Piotr Murach
Posted on October 26, 2019
Recently, I needed to add a "Download all" button in a Rails application for managing meeting assets. Specifically, this magic button would allow attendees to download all the meeting documents in a single zip file. Before I explain how I tackled streaming of large zip files, let’s first look at the files storage implementation.
How the Files are Stored
Since Rails 5.2, there is a baked-in solution for handling file uploads named Active Storage. What I like about this is that it doesn’t require you to alter any of your application existing models with extra columns to support file uploads. You can easily add file uploading to any model in your application. Active Storage achieves this flexibility via a polymorphic association in the ActiveStorage::Attachment
model, which is a join model between your record and the ActiveStorage::Blob
model:
# rails/active_storage/app/models/active_storage/attachment.rb
class ActiveStorage::Attachment < ActiveRecord::Base
...
belongs_to :record, polymorphic: true, touch: true
belongs_to :blob, class_name: "ActiveStorage::Blob"
...
end
The ActiveStorage::Blob
record contains all the necessary file metadata. Among them a unique key to the storage location, filename, content type, byte size and more. Later, we will use the Blob model to access our storage files content bit by bit.

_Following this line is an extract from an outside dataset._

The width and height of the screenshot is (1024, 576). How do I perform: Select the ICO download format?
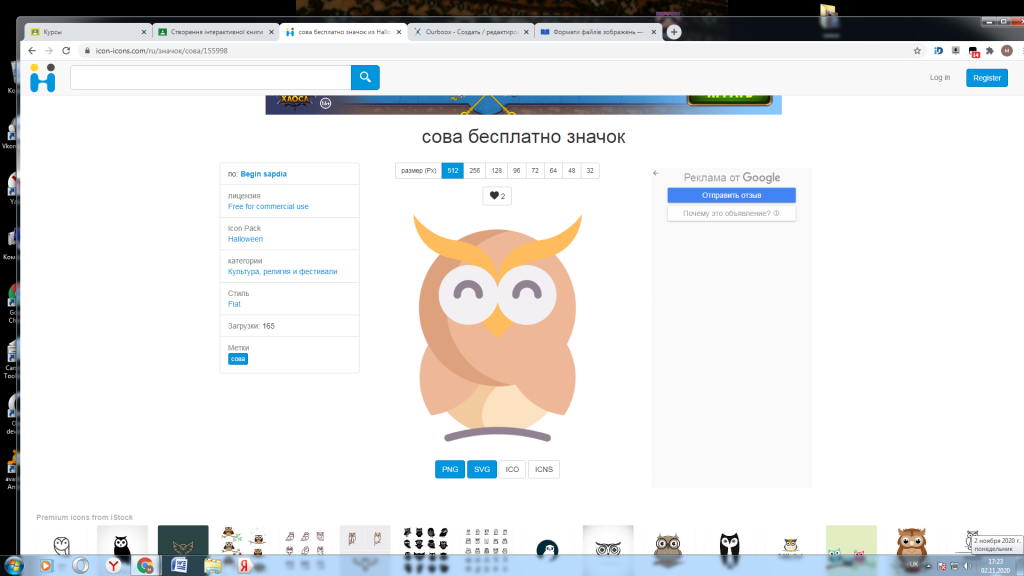coord(512,469)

Despite using the Active Storage, the advice in this article is storage agnostic. There are many other great alternatives for handling file uploads such as Carrierwave, Dragonfly or Shrine. But we're going to stick with the default storage solution here.
We aren't going to go cover setting up active storage from scratch. Please follow the official Rails guides on how to do it in your project. Instead, our starting point will be a Meeting model. The only thing we need to do to be able to attach many documents to our meeting is to use has_many_attached
method:
# app/models/meeting.rb
class Meeting < ApplicationRecord
has_many_attached :documents
end
A Common Approach
The common solution to downloading zip archives is to create an entire zip file with all the files first. This means reading each file into memory first before writing it back to the disk as part of a single archived zip file. Once done, the web server will begin sending the zip file to the client.
Unfortunately, this approach has a few drawbacks. Depending on the sizes of files in the archive, you may need a lot of memory and disk space to generate a zip file. Even if you have ample resources, your application user may need to wait a long time before their browser starts downloading the archived file. The perceived lag and inactivity will negatively impact their experience.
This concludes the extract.